My guess is that this is easier to say than do, especially in a large capital market such as the US. But then…

And this from Joseph Stiglitz may simply be the most logical reason for the seeming toothlessness of regulation in the US. "It's time for us to reflect on our own structure today, and to say there are parts that can be improved." The core issue is that regional Fed banks, such as the New York Fed, have clear conflicts of interest -- a result of the banks being partly governed by a board of directors that includes officers of the very banks they're supposed to be overseeing.

Monday, March 1, 2010

Private loans and government guarantees

Felix Salmon adds more voice to the ‘loans growth is not affected by the size of deposits’ meme: The size of a bank’s deposit base is not a meaningful constraint on the amount of lending it does. And what’s more, if you have an adequately-capitalized bank, like say JP Morgan Chase, then throwing money at it either through fiscal policy (Troubled Asset Relief Program) or through monetary policy (cutting interest rates) is by no means guaranteed to change the amount of lending that the bank engages in.

If you want to get banks lending again, governments can try a bit of moral suasion, but ultimately it’s a decision that any bank is going to have to make on its own economic merits….When the government guarantees loans, for instance through the Small Business Administration, that might do more to help increase lending — but only by transferring credit risk out of the banking sector and onto the taxpayer.

If a bank is long on loans but deposits short, it has alternative funding channels, so it can go ahead and make the loan.

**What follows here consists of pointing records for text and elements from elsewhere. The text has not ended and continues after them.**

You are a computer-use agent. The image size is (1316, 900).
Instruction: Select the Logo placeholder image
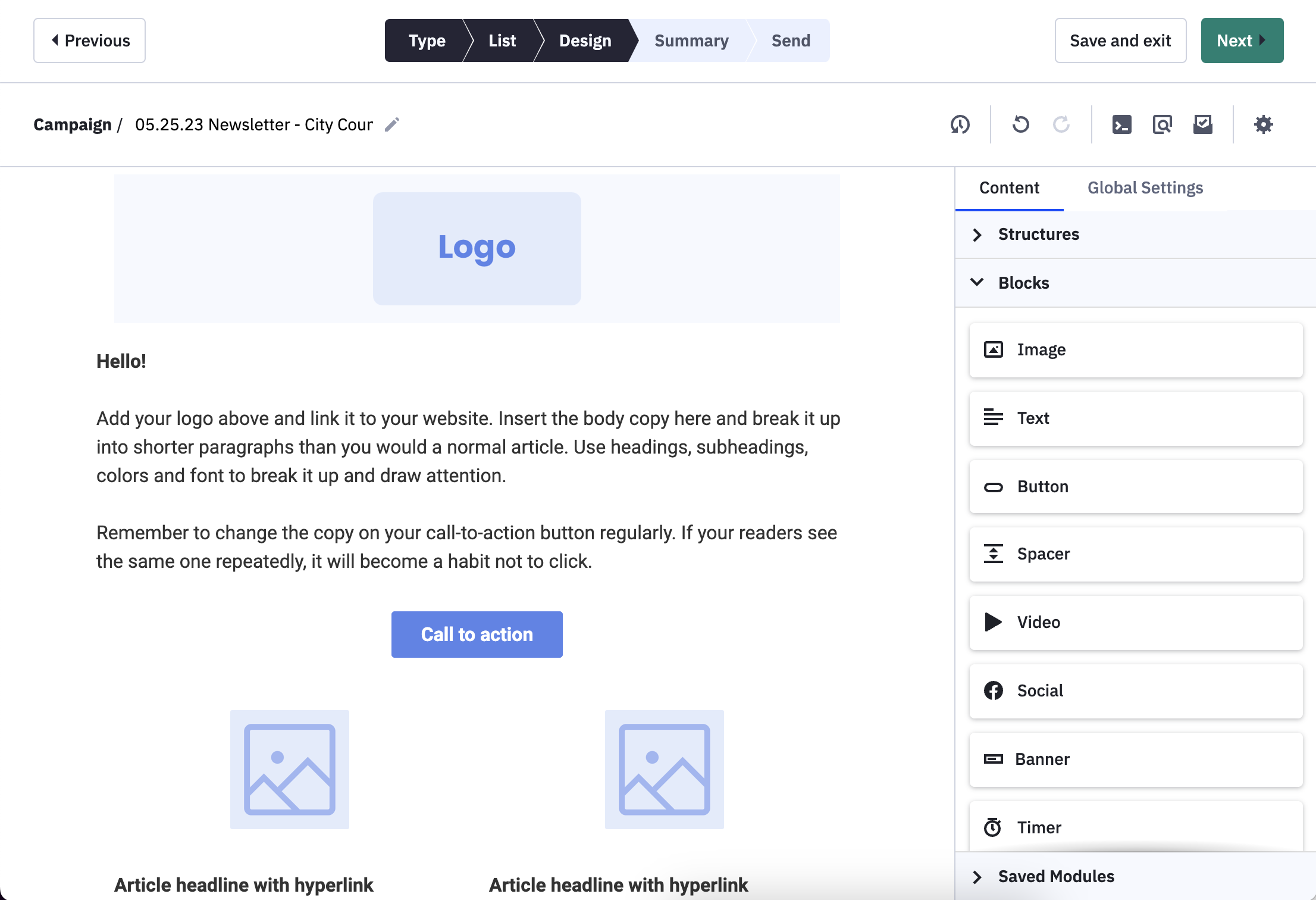tap(477, 249)
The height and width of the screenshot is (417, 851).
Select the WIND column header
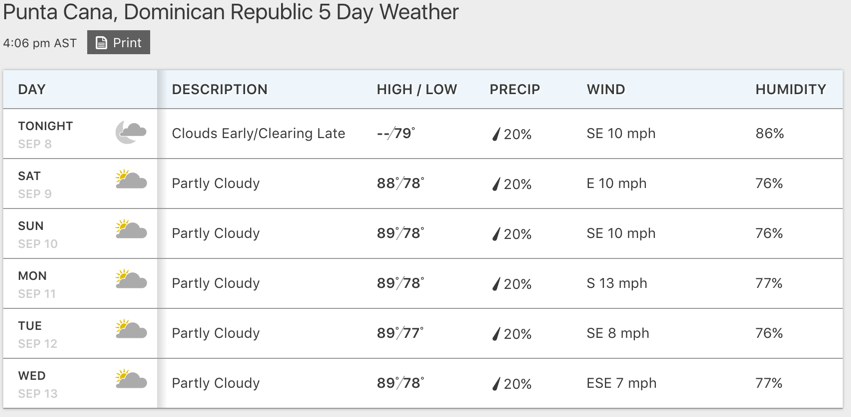point(606,89)

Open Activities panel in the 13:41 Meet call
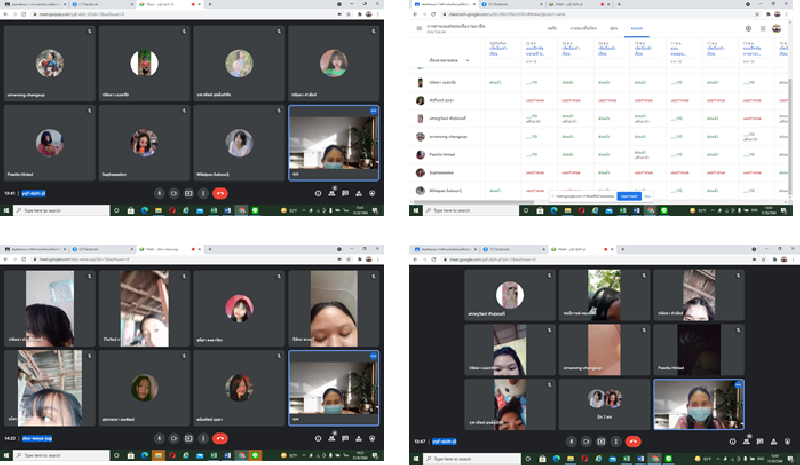[x=359, y=193]
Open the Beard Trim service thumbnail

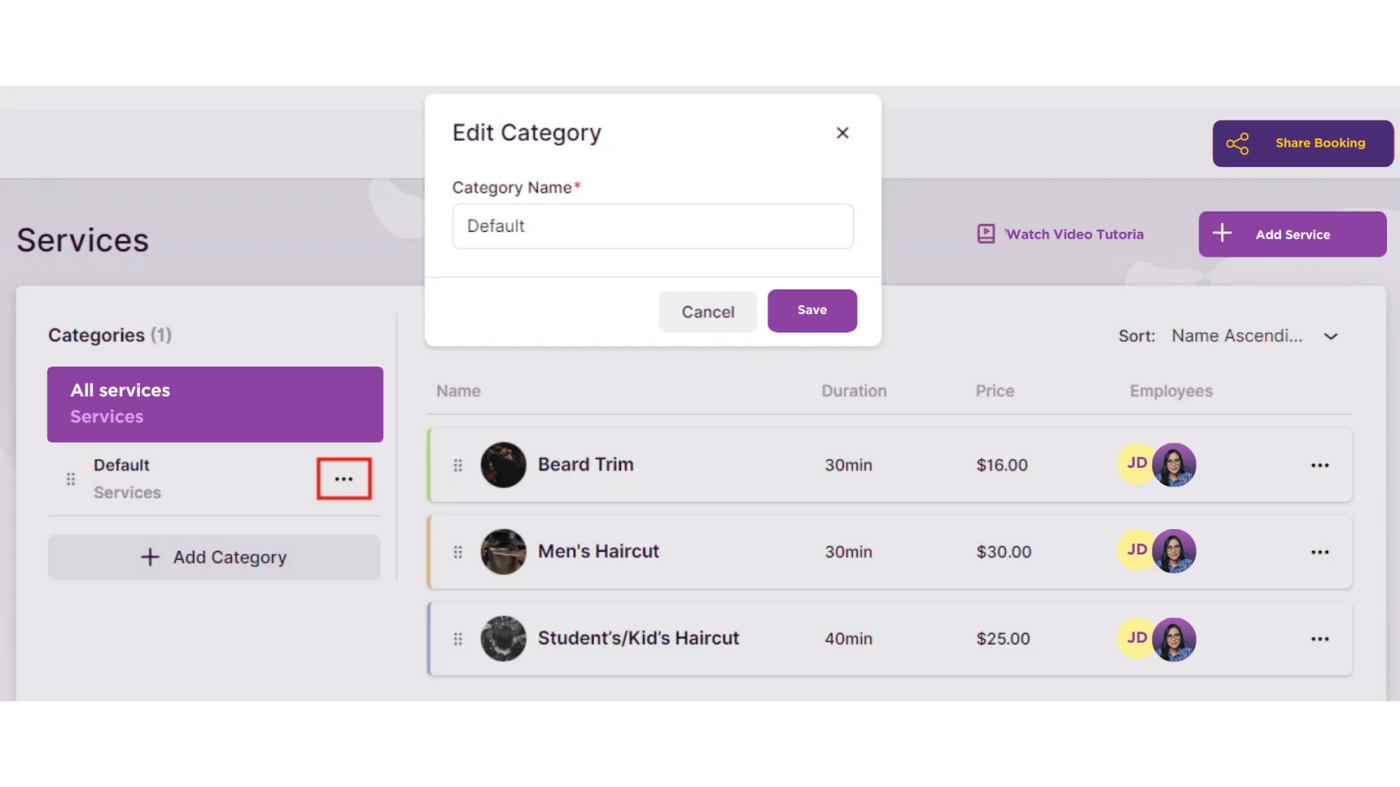coord(503,465)
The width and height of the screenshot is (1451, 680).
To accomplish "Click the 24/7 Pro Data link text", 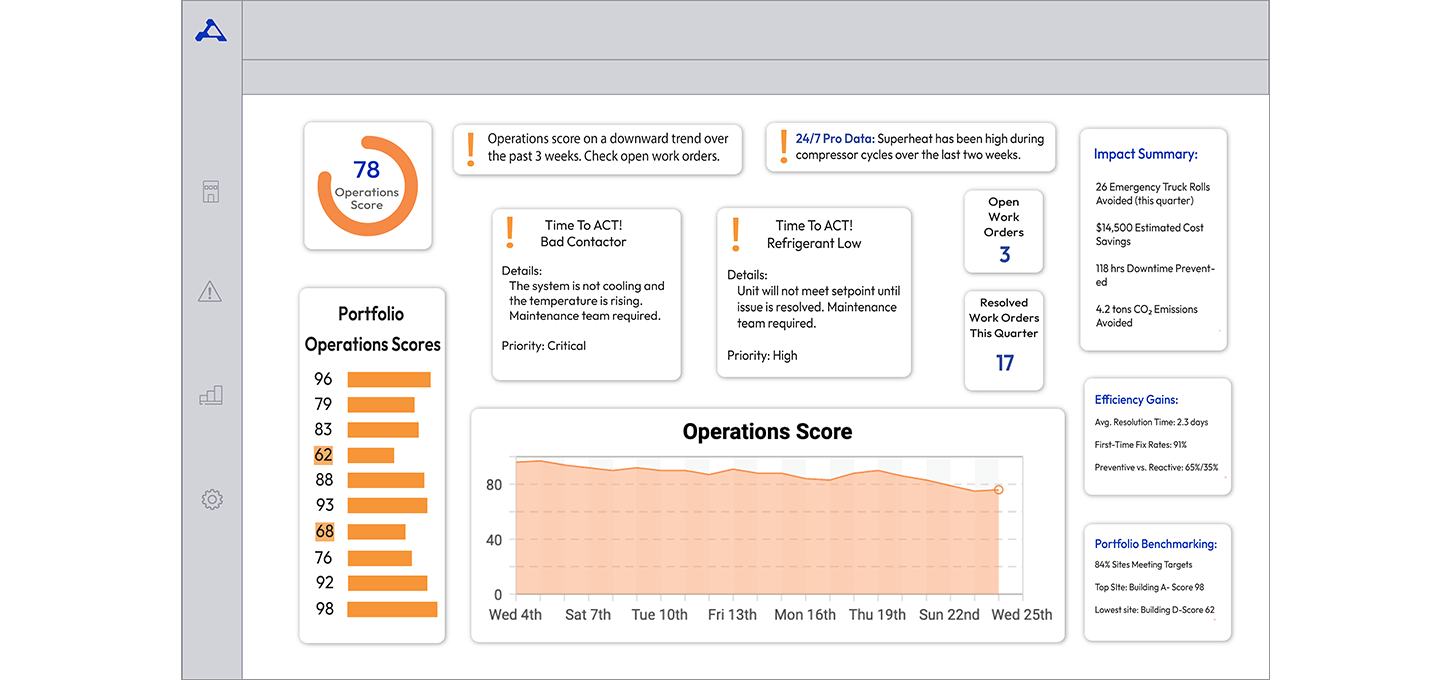I will [x=835, y=139].
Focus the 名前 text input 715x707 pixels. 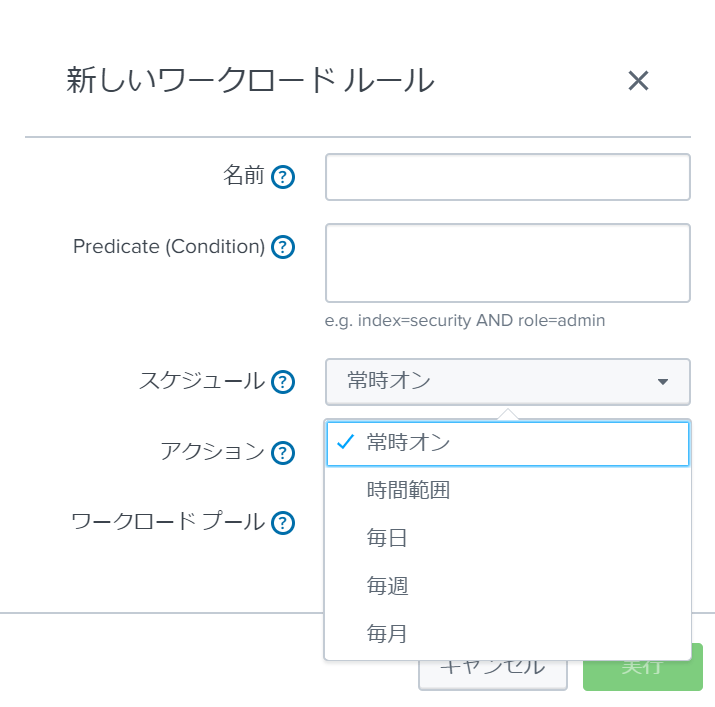(x=508, y=177)
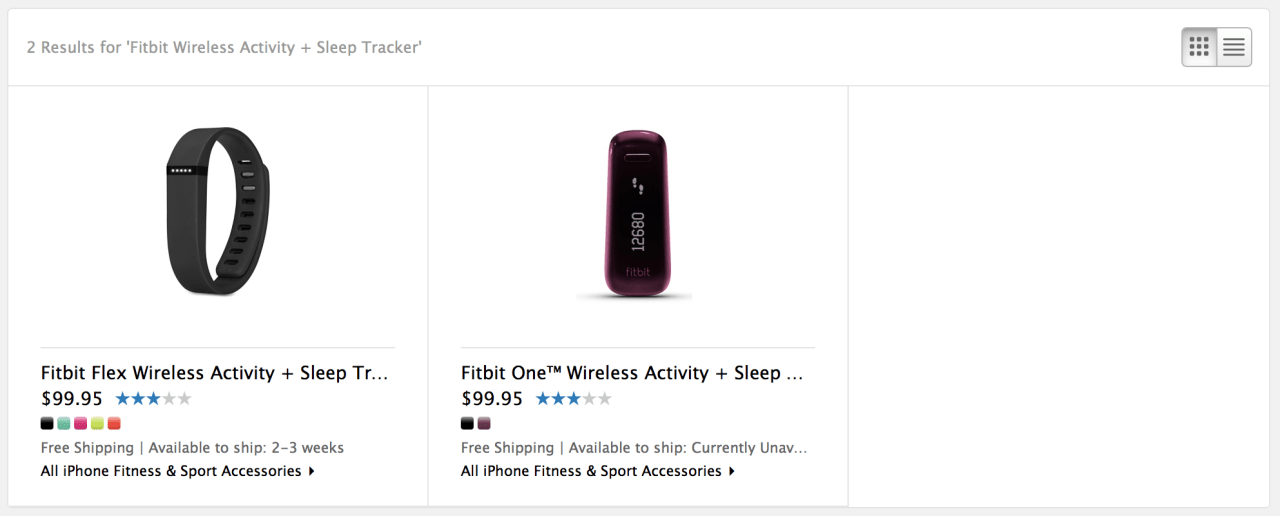Open All iPhone Fitness link under Flex
This screenshot has width=1280, height=516.
pyautogui.click(x=171, y=471)
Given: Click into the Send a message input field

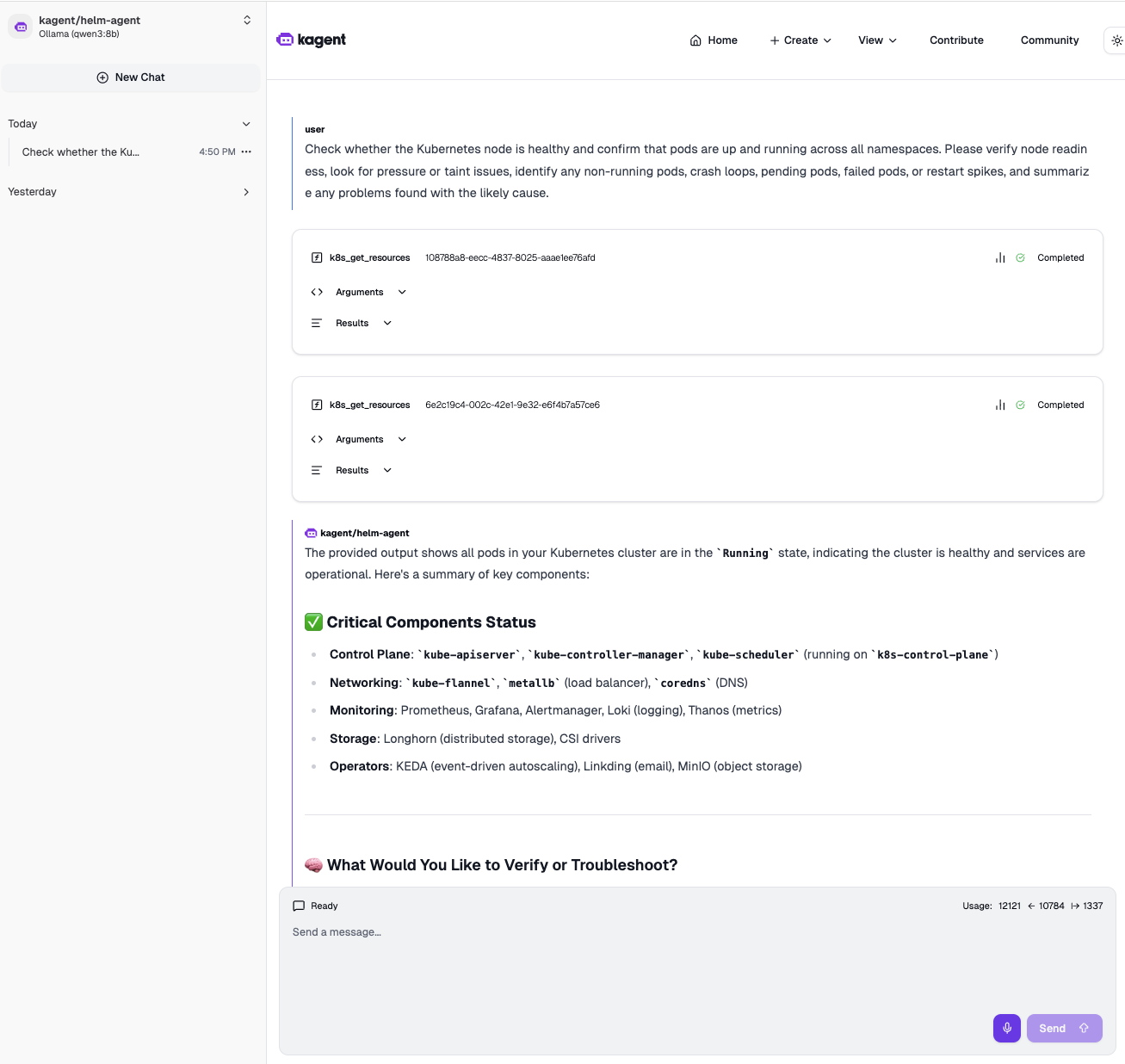Looking at the screenshot, I should [603, 932].
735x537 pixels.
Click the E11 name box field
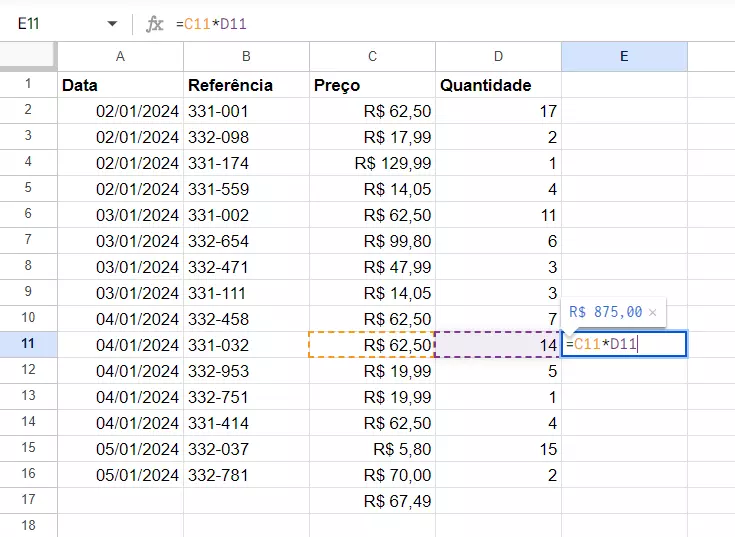point(50,24)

But if it’s deposits long but loans short, there is nowhere it can go to get that creditworthy alternative (except in the government bonds market, or yes, loans guaranteed by government)

So if government wants lending to be more robust, focusing accommodating policies just on the banking side is not going to be very enough. More focus on supporting private industry and the consumers is needed (But yes, government guarantees will likely be a necessary component in this, to boost the economic merits of lending to these sectors.)

There is currently a large pent up opportunity globally just waiting to unrestrained (if the proper supports are in place). I said it before, I’ll say it here again: Global rebalancing will be the greatest source of growth, as well as the greatest challenge, for capitalism in the coming decade. The developed world needs to rebuild its manufacturing base, while the developing nations need to develop a thriving consumer economy. Much capital investment for production needs to be rebuilt in the developed countries, while much more advanced distribution chains and financial networks need to be established in the developing nations. The best guarantee is a government commitment to this rebalancing. Government has to support the profitable growth of manufacturing in previously hollowed out economies, and to support consumer social safety nets in previously export surplus countries.